Berries are a sweet low-calorie treat.
Eating well is an important part of feeling great. Watch your calorie intake to control weight gain and activate weight loss. A well-rounded diet can include low-calorie snacks and meals to boost your metabolism. And with a little planning, eating healthy can also mean eating delicious foods.
Breakfast
Breakfast is most certainly the most important meal of the day. Skipping it means putting your body into starvation mode, which triggers it to store fat like crazy when you do finally eat. Eat a breakfast high in protein for maximum energy. These ideas are about 300 calories each, but remember to do the math for yourself based on the ingredients you choose.
A granola berry parfait is an easy breakfast treat to throw together. Choose your favorite granola mix or crumbled bar, and mix with low-fat yogurt and mixed frozen berries (thawed).
For a protein-packed breakfast, enjoy an egg sandwich. Cook one scrambled egg in a pan sprayed with cooking spray. Put egg and one slice of warmed Canadian bacon on one toasted whole-grain English muffin. Enjoy with a piece of fresh fruit.
Lunch
These lunch ideas weigh in at about 400 calories each. Treat yourself to a delightful midday break with a scrumptious lunch.
Dieting doesn't mean giving up your favorite foods; just modify them. A low-calorie BLT needs two slices of toasted whole-grain bread, four slices of cooked turkey bacon, two tomato slices, two leaves of romaine lettuce and one tablespoon light mayo. Enjoy with a piece of fresh fruit.
Eat a premium grilled cheese sandwich with some tasty extras. Start with two slices of whole-grain bread, one slice cheddar cheese, two ounces of sliced turkey and one tomato slice. Assemble sandwich and grill in a pan using cooking spray in place of butter. Serve with a half cup of veggies and low-fat ranch dressing.
Dinner
Get adventurous with your dinnertime. Each of these low-calorie dinner ideas is only about 500 calories.
Enjoy a quesadilla with delicious fresh veggies. Saute one cup of finely chopped zucchini and a half-cup of canned black beans (drained and rinsed) in two teaspoons olive oil. Season with one teaspoon cumin. Spray one side of a whole-wheat tortilla with cooking spray and top with veggie mixture and an eighth-cup of shredded cheddar cheese. Press second tortilla on top. Brown quesadilla in pan until cheese is melted.

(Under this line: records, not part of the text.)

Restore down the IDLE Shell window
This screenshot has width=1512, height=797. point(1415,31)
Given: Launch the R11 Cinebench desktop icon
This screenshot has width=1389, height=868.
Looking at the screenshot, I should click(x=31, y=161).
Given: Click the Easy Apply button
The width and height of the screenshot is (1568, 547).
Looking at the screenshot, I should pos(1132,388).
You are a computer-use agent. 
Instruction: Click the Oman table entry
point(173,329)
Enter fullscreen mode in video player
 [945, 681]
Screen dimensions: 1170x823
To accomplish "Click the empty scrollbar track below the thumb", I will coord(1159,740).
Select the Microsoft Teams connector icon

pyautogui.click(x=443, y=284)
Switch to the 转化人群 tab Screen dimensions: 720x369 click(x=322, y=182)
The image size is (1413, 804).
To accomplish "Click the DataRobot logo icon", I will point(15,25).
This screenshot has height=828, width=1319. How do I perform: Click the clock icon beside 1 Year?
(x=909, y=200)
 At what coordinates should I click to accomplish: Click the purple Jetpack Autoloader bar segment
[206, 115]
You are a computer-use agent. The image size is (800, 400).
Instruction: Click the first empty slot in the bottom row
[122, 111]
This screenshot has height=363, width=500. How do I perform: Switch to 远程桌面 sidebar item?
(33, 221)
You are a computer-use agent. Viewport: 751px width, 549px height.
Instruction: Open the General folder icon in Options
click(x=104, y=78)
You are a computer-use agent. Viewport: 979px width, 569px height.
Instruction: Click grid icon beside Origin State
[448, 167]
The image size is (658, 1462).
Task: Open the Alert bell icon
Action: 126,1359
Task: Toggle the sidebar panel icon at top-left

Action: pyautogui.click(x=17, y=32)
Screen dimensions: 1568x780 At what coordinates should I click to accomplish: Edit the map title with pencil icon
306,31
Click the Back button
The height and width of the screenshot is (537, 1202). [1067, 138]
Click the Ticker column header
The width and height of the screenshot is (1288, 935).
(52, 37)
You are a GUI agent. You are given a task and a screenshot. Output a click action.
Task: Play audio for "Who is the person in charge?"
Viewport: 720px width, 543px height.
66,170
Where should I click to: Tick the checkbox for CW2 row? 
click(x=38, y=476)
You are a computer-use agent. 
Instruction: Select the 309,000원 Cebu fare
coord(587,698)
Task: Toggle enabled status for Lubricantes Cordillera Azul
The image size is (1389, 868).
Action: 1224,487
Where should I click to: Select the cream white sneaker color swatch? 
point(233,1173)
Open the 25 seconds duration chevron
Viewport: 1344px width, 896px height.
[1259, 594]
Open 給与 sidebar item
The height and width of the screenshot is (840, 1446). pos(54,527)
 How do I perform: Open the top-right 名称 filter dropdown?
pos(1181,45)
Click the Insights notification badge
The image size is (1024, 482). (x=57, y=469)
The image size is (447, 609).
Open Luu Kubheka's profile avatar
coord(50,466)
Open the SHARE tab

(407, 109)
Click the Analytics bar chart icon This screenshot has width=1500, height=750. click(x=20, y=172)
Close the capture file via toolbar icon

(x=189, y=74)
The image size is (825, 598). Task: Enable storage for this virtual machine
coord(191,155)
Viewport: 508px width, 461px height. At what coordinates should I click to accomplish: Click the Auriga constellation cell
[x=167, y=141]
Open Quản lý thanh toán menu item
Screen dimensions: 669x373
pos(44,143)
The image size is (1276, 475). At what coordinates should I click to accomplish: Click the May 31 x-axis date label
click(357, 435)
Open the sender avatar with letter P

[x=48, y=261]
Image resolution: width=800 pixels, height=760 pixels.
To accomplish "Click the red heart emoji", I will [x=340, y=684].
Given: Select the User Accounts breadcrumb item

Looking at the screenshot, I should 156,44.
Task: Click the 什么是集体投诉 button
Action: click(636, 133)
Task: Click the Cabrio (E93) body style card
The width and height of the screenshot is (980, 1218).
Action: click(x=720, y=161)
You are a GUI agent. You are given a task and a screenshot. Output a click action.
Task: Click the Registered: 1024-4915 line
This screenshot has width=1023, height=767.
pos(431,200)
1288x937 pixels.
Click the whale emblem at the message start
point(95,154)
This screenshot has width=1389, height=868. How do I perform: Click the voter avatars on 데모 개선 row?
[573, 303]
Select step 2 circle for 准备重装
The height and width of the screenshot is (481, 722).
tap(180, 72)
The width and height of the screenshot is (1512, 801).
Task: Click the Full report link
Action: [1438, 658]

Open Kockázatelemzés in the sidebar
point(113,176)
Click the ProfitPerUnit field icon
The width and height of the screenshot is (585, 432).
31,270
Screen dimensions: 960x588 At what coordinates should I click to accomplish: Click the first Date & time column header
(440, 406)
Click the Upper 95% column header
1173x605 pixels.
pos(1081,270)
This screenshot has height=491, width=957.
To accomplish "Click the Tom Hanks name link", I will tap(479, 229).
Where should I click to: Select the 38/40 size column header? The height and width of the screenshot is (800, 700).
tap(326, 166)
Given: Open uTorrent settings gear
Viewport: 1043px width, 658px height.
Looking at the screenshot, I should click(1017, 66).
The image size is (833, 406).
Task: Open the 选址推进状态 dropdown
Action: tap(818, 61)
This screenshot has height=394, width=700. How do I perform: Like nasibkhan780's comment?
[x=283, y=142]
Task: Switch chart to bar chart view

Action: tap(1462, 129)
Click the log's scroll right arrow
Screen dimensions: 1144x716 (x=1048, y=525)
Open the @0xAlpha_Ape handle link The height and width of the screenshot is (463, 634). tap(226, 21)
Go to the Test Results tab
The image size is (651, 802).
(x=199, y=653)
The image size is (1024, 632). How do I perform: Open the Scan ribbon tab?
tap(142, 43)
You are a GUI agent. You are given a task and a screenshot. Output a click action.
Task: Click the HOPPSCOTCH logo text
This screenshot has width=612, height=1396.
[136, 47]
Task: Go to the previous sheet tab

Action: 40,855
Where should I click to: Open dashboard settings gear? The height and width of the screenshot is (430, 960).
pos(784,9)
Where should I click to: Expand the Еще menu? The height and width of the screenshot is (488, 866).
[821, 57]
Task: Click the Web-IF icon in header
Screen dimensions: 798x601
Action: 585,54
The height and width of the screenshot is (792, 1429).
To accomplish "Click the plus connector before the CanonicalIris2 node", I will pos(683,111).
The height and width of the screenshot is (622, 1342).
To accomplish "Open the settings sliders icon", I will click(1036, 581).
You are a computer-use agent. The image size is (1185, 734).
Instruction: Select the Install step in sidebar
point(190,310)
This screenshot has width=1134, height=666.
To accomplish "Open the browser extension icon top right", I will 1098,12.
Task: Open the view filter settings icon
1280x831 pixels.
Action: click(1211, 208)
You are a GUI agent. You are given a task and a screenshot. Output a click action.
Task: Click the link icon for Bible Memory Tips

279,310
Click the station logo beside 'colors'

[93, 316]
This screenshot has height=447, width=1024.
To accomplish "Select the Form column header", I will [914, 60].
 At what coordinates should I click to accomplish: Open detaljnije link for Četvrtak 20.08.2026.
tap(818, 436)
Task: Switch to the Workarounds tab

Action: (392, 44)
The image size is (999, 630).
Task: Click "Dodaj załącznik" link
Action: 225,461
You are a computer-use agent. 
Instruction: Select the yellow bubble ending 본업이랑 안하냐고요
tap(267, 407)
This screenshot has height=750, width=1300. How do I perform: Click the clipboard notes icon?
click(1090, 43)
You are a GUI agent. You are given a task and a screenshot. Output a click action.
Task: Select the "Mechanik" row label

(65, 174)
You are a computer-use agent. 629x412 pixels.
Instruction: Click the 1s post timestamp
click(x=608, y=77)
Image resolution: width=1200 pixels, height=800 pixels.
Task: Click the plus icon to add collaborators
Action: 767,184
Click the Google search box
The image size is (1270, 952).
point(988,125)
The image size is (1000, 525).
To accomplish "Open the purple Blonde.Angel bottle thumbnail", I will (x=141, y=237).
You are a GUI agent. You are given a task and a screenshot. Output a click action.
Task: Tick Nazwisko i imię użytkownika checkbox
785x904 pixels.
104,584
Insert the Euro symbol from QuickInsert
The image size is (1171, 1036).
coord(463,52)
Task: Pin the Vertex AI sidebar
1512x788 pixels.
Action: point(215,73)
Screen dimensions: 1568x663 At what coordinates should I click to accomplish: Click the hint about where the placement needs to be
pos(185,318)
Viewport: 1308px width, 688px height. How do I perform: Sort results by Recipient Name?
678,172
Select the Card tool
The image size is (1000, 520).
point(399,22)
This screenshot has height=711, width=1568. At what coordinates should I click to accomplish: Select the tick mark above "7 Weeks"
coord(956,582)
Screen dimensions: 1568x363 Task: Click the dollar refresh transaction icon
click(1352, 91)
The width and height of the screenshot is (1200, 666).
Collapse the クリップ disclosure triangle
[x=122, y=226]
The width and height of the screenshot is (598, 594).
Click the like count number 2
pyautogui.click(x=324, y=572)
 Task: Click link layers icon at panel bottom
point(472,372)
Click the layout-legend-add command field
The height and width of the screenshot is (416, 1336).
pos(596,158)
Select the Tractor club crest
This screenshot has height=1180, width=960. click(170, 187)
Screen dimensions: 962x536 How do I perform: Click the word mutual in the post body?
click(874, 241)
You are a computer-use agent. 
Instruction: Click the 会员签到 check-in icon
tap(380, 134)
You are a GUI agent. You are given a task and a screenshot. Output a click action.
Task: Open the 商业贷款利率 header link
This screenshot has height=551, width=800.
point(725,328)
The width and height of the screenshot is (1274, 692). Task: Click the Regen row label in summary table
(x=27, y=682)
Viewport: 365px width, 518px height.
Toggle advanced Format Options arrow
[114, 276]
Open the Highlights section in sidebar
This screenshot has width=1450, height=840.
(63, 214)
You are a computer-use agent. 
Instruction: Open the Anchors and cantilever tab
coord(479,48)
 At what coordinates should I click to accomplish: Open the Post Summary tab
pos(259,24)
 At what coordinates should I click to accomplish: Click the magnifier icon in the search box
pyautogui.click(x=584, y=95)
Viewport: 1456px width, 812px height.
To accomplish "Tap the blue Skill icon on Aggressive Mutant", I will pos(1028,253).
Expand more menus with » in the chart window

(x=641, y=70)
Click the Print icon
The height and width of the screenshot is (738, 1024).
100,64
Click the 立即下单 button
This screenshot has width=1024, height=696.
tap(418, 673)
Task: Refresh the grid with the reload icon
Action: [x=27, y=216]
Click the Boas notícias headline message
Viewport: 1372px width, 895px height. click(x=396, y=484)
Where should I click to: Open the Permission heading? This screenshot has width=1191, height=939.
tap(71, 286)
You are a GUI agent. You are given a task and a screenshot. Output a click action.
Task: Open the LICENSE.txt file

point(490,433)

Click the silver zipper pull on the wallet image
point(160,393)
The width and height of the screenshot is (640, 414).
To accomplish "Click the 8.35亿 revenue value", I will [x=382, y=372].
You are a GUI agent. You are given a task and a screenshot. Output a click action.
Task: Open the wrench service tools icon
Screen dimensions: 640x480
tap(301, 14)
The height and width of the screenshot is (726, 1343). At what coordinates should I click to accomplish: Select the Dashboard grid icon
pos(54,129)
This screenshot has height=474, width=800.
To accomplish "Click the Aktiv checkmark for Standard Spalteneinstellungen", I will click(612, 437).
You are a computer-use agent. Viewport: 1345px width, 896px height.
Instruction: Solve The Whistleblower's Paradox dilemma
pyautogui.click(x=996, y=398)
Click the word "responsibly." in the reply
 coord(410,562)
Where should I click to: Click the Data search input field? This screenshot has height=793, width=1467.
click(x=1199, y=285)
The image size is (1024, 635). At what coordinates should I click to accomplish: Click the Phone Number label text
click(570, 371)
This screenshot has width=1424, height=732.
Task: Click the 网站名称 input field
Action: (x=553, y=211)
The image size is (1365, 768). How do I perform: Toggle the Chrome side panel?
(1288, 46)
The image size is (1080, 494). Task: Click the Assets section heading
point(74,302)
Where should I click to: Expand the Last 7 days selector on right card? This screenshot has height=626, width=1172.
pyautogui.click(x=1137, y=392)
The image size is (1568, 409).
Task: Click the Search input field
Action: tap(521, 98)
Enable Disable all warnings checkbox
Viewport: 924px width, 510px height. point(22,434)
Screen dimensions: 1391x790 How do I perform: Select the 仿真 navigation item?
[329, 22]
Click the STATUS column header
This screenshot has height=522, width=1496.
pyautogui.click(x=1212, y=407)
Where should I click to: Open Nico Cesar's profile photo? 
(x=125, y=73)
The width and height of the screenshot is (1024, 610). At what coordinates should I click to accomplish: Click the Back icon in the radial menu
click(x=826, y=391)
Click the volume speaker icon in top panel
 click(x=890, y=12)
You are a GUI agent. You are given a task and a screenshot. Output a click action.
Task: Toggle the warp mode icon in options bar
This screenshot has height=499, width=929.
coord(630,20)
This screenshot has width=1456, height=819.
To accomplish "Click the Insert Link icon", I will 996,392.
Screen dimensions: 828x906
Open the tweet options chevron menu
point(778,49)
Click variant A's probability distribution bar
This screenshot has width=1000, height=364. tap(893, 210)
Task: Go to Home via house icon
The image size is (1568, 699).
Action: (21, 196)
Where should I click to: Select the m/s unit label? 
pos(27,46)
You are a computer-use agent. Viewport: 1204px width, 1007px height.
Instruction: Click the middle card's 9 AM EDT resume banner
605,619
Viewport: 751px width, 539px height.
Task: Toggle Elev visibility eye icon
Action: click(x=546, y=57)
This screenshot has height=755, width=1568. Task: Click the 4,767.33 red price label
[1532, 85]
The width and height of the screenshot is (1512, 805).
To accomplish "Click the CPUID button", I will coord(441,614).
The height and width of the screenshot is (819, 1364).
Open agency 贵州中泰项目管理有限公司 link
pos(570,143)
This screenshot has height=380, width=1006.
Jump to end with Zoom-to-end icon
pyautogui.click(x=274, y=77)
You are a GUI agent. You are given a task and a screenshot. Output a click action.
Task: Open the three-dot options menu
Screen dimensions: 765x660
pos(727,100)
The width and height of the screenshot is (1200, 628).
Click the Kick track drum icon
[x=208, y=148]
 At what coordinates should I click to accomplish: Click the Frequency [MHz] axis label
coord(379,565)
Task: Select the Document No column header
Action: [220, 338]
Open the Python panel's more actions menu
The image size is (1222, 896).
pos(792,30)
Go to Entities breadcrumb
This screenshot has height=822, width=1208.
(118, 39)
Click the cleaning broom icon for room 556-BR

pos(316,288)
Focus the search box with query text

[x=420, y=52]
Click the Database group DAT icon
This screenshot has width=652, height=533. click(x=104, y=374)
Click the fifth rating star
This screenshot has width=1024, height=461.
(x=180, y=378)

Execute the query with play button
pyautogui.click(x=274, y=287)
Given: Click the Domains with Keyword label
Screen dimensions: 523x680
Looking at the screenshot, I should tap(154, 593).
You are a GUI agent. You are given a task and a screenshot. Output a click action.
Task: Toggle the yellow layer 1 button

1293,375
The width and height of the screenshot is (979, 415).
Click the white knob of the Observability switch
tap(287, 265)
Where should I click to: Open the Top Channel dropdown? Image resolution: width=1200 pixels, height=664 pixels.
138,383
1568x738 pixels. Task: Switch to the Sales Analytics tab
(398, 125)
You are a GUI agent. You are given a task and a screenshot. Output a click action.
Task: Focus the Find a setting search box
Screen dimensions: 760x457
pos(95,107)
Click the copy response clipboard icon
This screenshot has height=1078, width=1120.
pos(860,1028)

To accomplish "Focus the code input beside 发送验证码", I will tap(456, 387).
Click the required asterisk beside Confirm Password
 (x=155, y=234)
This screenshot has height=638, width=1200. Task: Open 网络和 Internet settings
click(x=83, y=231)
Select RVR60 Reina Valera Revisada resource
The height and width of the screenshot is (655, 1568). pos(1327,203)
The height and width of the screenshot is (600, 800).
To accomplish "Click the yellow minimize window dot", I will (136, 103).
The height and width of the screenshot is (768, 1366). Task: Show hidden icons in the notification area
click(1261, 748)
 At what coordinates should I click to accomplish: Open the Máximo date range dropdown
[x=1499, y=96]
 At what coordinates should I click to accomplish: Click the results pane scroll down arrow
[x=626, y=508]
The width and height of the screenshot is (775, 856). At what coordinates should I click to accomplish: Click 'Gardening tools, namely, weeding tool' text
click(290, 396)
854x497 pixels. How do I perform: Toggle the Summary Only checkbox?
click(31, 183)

This low-calorie pizza will satisfy your cravings. Top one slice of whole-wheat pita with one-fourth cup of spaghetti sauce, a half-cup of baby spinach, eight slices of turkey pepperoni and one-third cup of low-fat mozzarella cheese. Broil in the oven for three to five minutes.
Snacks
Snacking is important to keep your metabolism kicking all day long. A handful of whole almonds gives you a protein boost to energize your body. Feed your sweet tooth with one small box of raisins or a bag full of sliced fruit (apples, oranges, grapes etc.). Cheese lovers can snack on a wedge of babybel light cheese (each wedge is only 50 calories). Or crunch on some fat-free microwave popcorn to feed salt cravings.